WHAT THE TASK REQUIRES:
Update the records that begin at the line containing "Task: Click the 2.00 TB maximum size label" and end after the line containing "point(902,594)" by changing every "GUI agent" to "desktop agent" while leaving everything else unchanged. Return only those lines.

--- DATA SHOWN ---

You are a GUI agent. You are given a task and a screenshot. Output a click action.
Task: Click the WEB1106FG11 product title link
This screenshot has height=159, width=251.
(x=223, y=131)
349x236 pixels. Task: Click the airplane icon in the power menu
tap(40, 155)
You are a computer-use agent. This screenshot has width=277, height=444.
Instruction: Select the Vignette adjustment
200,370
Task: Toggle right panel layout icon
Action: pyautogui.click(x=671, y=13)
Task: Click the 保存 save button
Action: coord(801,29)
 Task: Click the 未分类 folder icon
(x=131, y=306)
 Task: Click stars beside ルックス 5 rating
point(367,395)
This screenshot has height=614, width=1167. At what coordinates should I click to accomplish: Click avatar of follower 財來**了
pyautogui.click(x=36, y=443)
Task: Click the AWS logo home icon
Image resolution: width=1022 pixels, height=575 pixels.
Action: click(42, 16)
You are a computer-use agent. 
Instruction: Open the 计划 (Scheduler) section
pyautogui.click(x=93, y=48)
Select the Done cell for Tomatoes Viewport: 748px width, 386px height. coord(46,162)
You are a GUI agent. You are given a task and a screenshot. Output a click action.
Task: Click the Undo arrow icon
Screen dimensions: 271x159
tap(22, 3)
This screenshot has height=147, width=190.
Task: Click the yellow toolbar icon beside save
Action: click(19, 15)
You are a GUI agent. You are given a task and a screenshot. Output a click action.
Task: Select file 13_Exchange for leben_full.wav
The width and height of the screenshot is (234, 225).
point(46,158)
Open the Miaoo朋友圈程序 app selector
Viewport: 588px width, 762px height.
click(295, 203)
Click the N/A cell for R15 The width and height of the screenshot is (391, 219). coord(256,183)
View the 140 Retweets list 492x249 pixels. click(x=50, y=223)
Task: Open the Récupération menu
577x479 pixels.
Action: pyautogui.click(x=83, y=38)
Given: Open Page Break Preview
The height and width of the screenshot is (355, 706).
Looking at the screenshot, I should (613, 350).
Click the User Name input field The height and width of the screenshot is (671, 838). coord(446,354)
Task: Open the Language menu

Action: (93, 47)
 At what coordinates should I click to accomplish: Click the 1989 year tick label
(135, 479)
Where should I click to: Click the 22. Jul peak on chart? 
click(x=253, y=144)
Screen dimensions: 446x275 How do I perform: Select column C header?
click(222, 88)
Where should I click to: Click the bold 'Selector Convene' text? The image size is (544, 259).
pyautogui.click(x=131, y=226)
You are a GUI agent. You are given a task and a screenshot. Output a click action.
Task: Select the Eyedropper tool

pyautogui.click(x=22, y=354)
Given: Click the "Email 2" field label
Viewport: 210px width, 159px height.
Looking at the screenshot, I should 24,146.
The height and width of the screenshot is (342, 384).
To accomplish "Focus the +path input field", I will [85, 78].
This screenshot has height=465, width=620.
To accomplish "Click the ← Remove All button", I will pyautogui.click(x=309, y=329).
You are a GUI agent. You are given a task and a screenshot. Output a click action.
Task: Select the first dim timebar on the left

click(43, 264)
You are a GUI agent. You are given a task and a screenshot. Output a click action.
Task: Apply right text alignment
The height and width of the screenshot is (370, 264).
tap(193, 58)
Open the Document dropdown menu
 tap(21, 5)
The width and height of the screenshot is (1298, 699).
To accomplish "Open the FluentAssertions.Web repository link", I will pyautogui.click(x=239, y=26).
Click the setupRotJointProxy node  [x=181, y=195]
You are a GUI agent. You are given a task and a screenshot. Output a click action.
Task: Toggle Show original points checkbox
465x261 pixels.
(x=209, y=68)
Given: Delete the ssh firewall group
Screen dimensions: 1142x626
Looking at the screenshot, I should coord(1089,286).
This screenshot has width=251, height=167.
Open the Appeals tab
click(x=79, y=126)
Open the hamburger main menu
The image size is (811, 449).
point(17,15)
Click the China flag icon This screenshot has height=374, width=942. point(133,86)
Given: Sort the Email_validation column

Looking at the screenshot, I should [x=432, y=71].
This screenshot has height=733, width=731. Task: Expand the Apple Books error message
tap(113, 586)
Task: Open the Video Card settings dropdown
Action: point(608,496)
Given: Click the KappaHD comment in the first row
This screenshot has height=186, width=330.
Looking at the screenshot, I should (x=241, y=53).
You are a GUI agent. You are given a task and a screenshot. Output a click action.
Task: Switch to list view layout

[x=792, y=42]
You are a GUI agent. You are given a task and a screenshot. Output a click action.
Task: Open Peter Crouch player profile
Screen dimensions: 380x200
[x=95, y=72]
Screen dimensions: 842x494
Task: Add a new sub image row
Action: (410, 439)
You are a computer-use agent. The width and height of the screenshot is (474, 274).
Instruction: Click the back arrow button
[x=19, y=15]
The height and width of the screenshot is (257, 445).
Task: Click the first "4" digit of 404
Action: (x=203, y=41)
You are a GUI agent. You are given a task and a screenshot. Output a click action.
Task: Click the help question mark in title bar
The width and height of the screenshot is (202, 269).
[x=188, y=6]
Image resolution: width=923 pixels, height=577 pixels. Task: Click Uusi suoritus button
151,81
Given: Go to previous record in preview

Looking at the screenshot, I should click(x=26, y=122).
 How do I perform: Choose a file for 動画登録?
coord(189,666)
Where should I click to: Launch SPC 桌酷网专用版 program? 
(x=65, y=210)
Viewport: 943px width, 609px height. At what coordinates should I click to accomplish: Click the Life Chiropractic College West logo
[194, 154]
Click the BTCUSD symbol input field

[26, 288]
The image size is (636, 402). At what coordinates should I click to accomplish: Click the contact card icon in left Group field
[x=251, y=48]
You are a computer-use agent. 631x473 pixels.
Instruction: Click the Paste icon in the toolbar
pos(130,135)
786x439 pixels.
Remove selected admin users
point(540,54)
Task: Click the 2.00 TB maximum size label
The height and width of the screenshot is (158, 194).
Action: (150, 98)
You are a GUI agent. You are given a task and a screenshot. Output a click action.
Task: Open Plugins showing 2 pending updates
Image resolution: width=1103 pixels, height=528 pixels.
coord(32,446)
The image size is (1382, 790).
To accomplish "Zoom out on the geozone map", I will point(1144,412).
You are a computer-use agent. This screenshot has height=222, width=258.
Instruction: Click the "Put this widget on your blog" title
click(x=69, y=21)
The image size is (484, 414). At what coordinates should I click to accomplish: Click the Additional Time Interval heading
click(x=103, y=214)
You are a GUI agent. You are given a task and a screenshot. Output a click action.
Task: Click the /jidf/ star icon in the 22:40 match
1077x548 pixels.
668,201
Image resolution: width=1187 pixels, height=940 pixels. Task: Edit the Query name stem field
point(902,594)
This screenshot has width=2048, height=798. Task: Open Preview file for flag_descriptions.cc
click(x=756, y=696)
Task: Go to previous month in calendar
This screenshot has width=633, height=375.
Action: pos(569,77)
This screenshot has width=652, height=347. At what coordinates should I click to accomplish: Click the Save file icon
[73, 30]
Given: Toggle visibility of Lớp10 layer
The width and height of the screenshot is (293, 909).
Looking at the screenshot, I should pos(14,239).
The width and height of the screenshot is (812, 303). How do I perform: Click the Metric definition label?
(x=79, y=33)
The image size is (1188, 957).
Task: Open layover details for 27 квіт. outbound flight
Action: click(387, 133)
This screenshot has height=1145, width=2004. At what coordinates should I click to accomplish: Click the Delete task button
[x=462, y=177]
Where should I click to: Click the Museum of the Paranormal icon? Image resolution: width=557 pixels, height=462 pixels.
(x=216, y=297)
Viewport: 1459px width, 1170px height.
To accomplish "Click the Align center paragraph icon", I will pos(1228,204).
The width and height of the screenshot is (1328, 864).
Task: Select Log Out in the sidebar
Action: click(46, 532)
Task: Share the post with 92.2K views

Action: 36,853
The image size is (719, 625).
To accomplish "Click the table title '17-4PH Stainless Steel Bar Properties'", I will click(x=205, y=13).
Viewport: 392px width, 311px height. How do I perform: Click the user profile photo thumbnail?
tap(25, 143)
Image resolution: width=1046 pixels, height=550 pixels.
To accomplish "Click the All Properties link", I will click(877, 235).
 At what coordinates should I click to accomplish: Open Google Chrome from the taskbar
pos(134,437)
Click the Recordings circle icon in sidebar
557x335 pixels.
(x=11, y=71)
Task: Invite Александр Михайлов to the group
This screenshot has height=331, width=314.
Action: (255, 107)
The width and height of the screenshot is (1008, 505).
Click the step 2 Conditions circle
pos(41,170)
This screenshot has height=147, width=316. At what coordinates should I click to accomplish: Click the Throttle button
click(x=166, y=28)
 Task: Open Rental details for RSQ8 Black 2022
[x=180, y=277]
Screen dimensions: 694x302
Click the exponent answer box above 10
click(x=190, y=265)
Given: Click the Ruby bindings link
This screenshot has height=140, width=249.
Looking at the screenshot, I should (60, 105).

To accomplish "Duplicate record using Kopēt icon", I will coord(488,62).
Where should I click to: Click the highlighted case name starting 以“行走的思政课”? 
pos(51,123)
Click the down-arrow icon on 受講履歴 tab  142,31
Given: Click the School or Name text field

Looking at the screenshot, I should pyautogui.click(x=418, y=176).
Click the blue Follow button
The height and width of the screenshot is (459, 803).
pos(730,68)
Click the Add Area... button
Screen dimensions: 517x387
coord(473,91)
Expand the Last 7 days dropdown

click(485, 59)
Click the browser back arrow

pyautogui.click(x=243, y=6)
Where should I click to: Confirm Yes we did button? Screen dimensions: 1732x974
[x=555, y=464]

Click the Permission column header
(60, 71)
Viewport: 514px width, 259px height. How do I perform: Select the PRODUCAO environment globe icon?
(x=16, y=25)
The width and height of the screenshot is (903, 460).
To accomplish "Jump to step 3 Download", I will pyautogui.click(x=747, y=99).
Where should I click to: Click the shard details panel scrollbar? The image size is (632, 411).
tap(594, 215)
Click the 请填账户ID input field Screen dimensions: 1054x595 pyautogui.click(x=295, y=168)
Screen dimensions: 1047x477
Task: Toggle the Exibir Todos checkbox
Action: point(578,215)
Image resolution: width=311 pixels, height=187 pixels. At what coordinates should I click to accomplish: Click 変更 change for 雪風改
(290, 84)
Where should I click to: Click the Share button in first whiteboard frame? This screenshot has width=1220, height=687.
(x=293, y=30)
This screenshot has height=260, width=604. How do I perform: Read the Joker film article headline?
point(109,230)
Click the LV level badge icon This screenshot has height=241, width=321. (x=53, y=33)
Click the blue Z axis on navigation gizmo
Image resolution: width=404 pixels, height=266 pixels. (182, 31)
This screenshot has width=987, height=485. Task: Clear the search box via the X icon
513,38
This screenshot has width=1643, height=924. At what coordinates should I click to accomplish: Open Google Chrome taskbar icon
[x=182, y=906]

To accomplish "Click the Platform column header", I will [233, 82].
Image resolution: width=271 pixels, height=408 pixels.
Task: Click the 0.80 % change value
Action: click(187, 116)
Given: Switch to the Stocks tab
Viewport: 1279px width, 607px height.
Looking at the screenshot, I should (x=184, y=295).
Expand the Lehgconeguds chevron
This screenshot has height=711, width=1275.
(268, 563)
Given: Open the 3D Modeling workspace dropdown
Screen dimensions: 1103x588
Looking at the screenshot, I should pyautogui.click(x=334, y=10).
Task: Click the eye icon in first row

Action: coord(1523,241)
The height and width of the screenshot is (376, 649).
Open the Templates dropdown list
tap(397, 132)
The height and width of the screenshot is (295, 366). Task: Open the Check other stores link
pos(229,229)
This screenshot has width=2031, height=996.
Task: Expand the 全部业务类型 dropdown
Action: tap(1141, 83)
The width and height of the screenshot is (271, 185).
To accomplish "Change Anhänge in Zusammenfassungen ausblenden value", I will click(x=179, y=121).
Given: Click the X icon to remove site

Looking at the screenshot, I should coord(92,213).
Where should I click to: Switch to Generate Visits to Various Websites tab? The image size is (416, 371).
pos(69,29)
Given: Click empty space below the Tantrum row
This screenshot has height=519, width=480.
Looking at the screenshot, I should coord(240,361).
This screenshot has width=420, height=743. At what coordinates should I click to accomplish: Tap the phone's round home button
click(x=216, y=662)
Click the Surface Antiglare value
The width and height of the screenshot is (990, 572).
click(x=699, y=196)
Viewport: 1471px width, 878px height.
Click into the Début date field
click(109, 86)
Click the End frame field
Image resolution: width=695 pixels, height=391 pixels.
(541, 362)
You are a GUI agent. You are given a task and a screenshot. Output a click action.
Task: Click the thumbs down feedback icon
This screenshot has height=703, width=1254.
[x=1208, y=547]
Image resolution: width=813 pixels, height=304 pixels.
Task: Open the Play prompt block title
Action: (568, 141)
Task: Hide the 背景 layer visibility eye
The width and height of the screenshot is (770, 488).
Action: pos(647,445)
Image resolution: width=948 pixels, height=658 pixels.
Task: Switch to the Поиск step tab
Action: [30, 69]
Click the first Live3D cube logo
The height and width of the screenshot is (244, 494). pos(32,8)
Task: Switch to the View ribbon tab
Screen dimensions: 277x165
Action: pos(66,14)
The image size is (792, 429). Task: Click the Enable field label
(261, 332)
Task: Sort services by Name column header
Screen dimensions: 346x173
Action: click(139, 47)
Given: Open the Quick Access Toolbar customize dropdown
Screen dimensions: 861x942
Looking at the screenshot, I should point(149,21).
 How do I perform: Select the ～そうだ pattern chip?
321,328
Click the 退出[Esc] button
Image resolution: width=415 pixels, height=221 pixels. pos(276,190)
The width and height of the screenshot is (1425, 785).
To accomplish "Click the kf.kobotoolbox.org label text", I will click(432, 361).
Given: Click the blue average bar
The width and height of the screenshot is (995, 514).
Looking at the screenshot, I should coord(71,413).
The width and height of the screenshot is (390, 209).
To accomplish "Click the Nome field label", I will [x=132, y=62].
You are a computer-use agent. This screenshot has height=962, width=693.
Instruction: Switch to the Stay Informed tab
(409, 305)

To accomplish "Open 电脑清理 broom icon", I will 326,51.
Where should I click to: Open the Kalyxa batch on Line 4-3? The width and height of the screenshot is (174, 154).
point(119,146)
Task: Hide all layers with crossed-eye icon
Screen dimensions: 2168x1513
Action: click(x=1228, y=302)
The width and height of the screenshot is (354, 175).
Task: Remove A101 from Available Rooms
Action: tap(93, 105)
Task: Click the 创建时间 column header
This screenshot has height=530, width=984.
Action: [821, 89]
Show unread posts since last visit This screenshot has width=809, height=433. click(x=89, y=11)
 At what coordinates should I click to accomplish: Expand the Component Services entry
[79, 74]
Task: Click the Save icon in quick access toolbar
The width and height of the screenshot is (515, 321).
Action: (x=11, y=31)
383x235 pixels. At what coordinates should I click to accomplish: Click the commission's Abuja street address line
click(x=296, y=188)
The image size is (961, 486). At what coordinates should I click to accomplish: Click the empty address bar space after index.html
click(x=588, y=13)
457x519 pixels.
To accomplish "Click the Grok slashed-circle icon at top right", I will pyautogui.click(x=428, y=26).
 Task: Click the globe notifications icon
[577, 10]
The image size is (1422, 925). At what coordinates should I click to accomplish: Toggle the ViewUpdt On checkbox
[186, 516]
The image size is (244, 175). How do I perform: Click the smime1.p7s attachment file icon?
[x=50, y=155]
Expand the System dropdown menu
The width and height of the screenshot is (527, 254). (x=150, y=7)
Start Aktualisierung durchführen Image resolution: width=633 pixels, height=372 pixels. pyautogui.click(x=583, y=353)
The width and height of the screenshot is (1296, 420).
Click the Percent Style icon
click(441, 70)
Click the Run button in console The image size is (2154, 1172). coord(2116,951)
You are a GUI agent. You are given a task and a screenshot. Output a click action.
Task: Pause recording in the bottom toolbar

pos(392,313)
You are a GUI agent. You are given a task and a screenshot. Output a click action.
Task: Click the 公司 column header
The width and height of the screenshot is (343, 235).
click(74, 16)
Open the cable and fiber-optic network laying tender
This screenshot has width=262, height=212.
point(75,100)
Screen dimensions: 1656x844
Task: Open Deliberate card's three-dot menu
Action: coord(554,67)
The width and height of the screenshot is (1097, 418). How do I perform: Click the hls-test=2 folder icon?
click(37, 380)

---

COMPLETED TASK:
Task: Click the 2.00 TB maximum size label
The height and width of the screenshot is (158, 194).
Action: (150, 98)
You are a desktop agent. You are given a task and a screenshot. Output a click action.
Task: Open Plugins showing 2 pending updates
Image resolution: width=1103 pixels, height=528 pixels.
coord(32,446)
The image size is (1382, 790).
To accomplish "Zoom out on the geozone map", I will point(1144,412).
You are a computer-use agent. This screenshot has height=222, width=258.
Instruction: Click the "Put this widget on your blog" title
click(x=69, y=21)
The image size is (484, 414). At what coordinates should I click to accomplish: Click the Additional Time Interval heading
click(x=103, y=214)
You are a desktop agent. You are given a task and a screenshot. Output a click action.
Task: Click the /jidf/ star icon in the 22:40 match
1077x548 pixels.
668,201
Image resolution: width=1187 pixels, height=940 pixels. Task: Edit the Query name stem field
point(902,594)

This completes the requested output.